SVA is shared only in human and apes. Fewer than 1,000 copy numbers were detected in orangutan (~15 million years ago), and no SVA detected in Old World monkeys indicating SVA is a hominid-specific element. Like Alu elements, SVA elements retrotranspose to another locus in trans by using reverse-transcriptase encoded by L1s [8]. Due to the limited mobilization and short evolutionary time, the copy number of SVA is very small compared to Alu and L1 elements [15, 26, 27]. There are six SVA subfamilies (SVA_A to SVA_F) in the human genome. The older, SVA_A to SVA_D, evolved in a single lineage, whereas human-specific SVA_E and SVA_F were derived independently from their ancestral sequences. The copy number of SVA was estimated throughout the primate genomes of human, chimpanzee, and gorilla, and there was no significant difference among them. The two elements, Alu and L1, showed a huge expansion at a specific evolutionary time along the primate lineage, but SVA still did not show any burst in its copy number [26, 27].
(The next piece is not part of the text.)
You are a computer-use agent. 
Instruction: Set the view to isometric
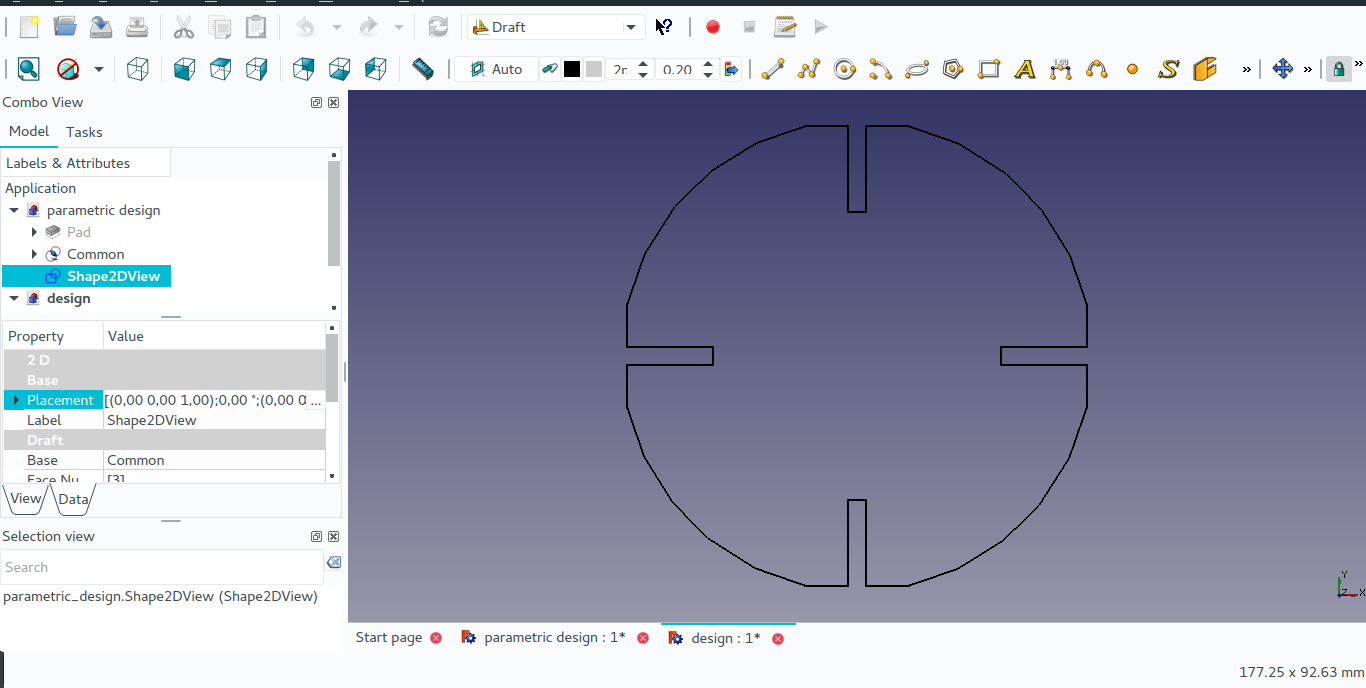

Genomic Rearrangements by TEs

The comparison of human and chimpanzee genomic sequences showed that the two genomes have a much higher sequence identity than we expected [3, 4]. In spite of the sequence similarity, TEs have remarkably generated genomic differences between the two species since their divergence [22]. Many studies have suggested that a number of TEs are still active to retrotranspose and have the potential to cause genomic variations as a major driver [12, 16-19, 28]. In reality, TEs have rearranged human and non-human primate genomes through various mechanisms, such as de novo TE insertion, TE insertion-mediated deletion, and homologous recombination between them (Fig. 2) [29]. These genomic changes caused by TEs have increased the genomic difference between human and non-human primates, and some of the human-specific genomic rearrangements caused human diseases [28, 34].
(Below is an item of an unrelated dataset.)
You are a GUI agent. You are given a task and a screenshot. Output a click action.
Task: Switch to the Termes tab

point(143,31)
Advanced sequencing technology, including next-generation sequencing, and combined computational analyses have accelerated the studies on the dynamics of TE mobilization [35]. In reality, human-specific TEs have been continuously investigated, and the majority of them are Alu, L1, and SVA elements [8, 14]. The relationship between human brain evolution and Alu elements was studied. Since the divergence of the human and chimpanzee lineages, the human brain has rapidly changed in terms of mass [36]. It is not an exaggeration to say that Alu elements are in part responsible for the human brain mass. Interestingly, de novo Alu insertions have been identified in many human brain genes that are related to neuronal functions and neurological disorders [37]. The inserted Alu elements belong to AluYa5, AluYb8, and AluYc1, which are human-specific Alu subfamilies [37].
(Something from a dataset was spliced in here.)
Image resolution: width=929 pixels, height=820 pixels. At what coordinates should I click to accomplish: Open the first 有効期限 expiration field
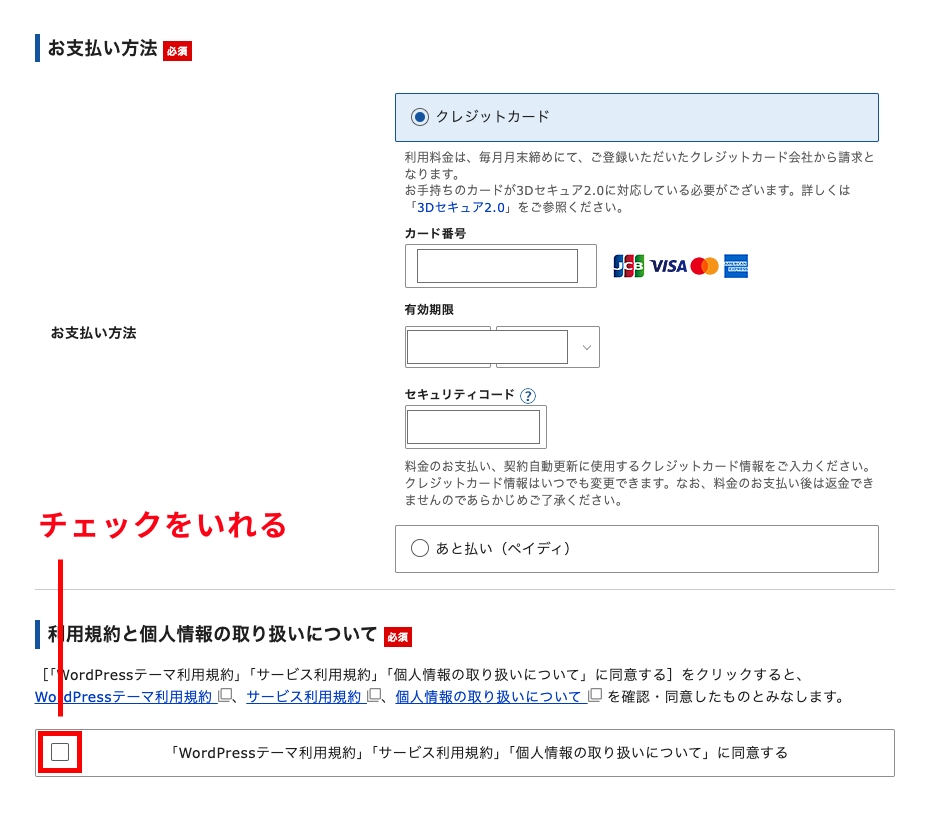tap(448, 348)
Approximately 1,800 human-specific L1s were identified in the human genome [15]. They belonged to two different subfamilies, pre-Ta and Ta; Ta is subdivided into Ta-0 and Ta-1 by diagnostic nucleotides [38]. Among hominid-specific SVA subfamilies, SVA_E and SVA_F are only detected in the human genome, but the other four subfamilies, SVA_A, SVA_B, SVA_C, and SVA_D, are shared in human and other apes, including chimpanzee and gorilla [26]. HERV appeared in the primate genome through germ-line infection [30]. There are approximately 98,000 HERVs in the human genome. Full-length HERVs are ~10 kb in length, but most of the HERVS existing in the human are defective due to truncation and accumulation of mutations during primate evolution [39]. Among various HERV subfamilies, HERV-K (HML2) is the youngest element in the human genome [8, 40]; 113 human-specific HERV-Ks were identified in the human genome, and among them, there were 15 and 98 full-length HERV-Ks and solitary LTRs, respectively [39]. These de novo TE insertions showed polymorphisms among human populations and even human individuals [31, 39, 41, 42]. Therefore, they have the potential to be used as a genetic marker for racial identification [31, 41, 42].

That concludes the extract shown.